(Dataset entries)
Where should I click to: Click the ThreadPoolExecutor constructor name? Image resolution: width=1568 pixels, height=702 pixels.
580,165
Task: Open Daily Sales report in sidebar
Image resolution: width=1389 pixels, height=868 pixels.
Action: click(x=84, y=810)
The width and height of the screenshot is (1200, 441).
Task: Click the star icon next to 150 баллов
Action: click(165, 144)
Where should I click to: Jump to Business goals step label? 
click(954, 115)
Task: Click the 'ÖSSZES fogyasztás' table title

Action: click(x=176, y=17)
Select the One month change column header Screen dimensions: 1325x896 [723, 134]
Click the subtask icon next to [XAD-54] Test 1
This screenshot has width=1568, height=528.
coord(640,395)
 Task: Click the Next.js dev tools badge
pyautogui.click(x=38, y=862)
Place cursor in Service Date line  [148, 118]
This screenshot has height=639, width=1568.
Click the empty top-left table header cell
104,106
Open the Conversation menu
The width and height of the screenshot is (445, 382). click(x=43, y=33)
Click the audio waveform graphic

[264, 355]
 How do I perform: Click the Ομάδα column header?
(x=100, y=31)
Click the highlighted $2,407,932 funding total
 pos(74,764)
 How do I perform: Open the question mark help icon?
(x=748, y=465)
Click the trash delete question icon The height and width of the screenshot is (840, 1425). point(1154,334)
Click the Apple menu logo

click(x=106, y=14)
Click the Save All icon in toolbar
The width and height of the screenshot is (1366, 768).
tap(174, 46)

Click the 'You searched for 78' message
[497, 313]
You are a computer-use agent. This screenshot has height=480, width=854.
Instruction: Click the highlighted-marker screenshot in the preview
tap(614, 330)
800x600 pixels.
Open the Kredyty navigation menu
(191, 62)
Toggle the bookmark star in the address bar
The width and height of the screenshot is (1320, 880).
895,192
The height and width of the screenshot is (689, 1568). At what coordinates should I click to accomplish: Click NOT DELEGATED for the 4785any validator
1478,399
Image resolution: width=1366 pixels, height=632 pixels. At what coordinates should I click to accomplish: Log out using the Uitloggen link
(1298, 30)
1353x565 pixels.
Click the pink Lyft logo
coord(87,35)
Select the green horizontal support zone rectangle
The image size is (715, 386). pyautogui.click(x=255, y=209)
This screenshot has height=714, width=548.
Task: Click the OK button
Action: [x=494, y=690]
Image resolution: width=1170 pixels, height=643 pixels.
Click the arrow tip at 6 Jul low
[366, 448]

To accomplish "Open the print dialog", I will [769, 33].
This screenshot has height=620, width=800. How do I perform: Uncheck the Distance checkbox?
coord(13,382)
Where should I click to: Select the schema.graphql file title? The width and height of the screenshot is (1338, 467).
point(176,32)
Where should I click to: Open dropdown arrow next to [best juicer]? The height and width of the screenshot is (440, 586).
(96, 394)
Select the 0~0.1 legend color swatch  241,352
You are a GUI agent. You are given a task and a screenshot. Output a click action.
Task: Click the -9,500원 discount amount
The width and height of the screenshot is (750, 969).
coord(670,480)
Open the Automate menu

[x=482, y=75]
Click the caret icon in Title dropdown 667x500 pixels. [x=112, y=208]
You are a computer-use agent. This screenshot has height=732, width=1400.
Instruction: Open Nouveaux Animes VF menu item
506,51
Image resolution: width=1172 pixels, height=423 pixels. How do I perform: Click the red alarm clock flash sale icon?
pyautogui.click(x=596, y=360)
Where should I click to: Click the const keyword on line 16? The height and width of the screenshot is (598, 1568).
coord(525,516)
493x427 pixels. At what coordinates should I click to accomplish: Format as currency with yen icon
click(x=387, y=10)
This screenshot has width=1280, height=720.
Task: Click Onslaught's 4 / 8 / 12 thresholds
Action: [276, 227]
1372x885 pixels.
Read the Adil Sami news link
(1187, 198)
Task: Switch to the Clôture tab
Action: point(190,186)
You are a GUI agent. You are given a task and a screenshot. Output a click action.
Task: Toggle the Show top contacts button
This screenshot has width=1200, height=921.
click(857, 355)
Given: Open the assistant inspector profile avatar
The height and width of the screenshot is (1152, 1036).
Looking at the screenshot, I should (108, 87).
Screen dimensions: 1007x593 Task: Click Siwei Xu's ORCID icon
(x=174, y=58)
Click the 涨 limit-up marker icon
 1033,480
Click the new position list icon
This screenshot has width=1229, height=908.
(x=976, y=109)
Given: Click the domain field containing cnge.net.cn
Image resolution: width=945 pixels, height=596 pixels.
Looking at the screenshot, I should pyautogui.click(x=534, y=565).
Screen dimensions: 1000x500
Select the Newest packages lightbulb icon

* _Task prompt_
Look through the entries above for the word "agent". Copy every line where it shows up.

* _Exercise solution_
You are a computer-use agent. This screenshot has height=480, width=854.
You are a GUI agent. You are given a task and a screenshot. Output a click action.
You are a computer-use agent. This screenshot has height=732, width=1400.
You are a GUI agent. You are given a task and a screenshot. Output a click action.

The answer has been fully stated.